Демид вздрогнул, не ответил.
- Обнажены передо мною мысли твои. Они об Александре-диаконе, начальнике раскола. Привез ты его сюда, родимый, на печаль и ему, и всем нам, горемычным.
Демид вскочил с земли.
- Не архиерейский ли ты "язык"?
- Пришлый, с Литвы, из Стародубья. Там по лесам шатался, а ныне явился в Нижний. Услыхал я о туче, коя нависла над керженскими моими единоверцами, и пришел на Волгу.
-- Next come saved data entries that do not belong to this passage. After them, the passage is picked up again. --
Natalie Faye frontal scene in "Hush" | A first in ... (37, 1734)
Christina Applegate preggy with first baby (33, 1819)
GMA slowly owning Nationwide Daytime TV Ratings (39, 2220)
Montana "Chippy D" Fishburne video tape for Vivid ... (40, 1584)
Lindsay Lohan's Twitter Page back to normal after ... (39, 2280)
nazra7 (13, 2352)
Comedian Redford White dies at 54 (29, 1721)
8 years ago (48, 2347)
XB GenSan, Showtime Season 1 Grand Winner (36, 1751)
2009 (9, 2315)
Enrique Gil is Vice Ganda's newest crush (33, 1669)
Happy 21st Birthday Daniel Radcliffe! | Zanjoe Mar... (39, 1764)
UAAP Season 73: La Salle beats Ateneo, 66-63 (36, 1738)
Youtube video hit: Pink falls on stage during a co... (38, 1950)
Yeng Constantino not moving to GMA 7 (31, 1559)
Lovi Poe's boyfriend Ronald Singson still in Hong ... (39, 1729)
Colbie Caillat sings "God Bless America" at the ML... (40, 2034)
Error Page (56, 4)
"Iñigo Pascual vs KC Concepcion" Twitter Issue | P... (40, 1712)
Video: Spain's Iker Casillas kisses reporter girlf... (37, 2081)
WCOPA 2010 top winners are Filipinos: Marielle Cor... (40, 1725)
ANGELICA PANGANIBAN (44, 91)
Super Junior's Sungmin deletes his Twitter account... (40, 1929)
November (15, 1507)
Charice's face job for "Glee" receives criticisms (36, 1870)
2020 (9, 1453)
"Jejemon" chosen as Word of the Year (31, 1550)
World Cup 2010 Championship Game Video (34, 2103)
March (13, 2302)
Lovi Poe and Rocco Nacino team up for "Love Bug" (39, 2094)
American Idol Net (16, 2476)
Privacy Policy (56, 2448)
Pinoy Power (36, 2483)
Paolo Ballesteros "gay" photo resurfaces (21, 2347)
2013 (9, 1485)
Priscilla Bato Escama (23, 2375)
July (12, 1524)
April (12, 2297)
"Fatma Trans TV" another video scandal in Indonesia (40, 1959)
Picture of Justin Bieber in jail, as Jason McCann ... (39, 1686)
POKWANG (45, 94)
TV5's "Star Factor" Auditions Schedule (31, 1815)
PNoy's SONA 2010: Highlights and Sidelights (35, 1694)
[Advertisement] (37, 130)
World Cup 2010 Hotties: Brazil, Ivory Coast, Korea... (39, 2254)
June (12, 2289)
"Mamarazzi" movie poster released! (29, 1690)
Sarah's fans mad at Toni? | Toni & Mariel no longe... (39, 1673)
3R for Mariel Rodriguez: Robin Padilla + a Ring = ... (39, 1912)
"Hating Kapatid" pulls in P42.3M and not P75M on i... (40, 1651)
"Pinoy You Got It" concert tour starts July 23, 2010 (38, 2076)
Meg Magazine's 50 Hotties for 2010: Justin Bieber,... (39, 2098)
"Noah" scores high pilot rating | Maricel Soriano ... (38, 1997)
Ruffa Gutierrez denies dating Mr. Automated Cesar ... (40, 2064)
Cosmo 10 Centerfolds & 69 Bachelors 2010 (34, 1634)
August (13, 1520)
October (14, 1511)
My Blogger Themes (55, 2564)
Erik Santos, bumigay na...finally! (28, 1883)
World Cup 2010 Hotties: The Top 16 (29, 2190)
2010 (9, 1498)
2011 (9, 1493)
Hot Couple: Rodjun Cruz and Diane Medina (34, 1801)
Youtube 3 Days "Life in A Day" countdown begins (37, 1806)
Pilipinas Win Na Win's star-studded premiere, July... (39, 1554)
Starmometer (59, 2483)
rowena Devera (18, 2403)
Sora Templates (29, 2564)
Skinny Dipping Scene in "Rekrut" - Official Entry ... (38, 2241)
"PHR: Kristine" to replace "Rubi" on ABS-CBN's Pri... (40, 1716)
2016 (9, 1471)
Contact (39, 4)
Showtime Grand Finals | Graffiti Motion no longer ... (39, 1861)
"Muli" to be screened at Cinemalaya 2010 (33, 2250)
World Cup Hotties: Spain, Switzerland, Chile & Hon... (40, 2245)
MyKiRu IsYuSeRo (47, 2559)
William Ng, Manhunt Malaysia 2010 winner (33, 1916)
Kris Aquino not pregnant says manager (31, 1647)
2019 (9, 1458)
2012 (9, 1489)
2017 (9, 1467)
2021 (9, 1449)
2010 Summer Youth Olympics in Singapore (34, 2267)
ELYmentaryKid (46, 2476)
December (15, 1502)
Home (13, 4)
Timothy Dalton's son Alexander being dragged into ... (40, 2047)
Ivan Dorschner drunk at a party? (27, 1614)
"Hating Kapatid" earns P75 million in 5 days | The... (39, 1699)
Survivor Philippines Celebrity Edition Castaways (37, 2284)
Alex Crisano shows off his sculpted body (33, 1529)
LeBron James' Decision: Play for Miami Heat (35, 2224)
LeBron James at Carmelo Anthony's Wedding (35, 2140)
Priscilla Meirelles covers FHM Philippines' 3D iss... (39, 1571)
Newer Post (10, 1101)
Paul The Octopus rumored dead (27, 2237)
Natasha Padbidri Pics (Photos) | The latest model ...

Хочу из земляной тюрьмы вывести Александра и Софрона. А еще хочу просить и тебя: скажи Фильке-кузнецу, твоему другу, - ожидает его цыган Сыч у Макарья на ярмарке... Ватага там атамана ждет. Скажи о Софроне... Постарайся... Не забыл ли он?
В это время в соседних кустах зашумело. Чихнул кто-то. Демид в ужасе оглянулся. Из кустов на него смотрело хорошо знакомое лицо - о, эти узенькие, хитрые глаза! Холодом обдало молодца. Согнувшись лисою, в монашеской рясе, подошел к Демиду керженский старец Варсонофий:
- В кабачок пожаловал? Ай, ай, ай! - покачал он укоризненно головой.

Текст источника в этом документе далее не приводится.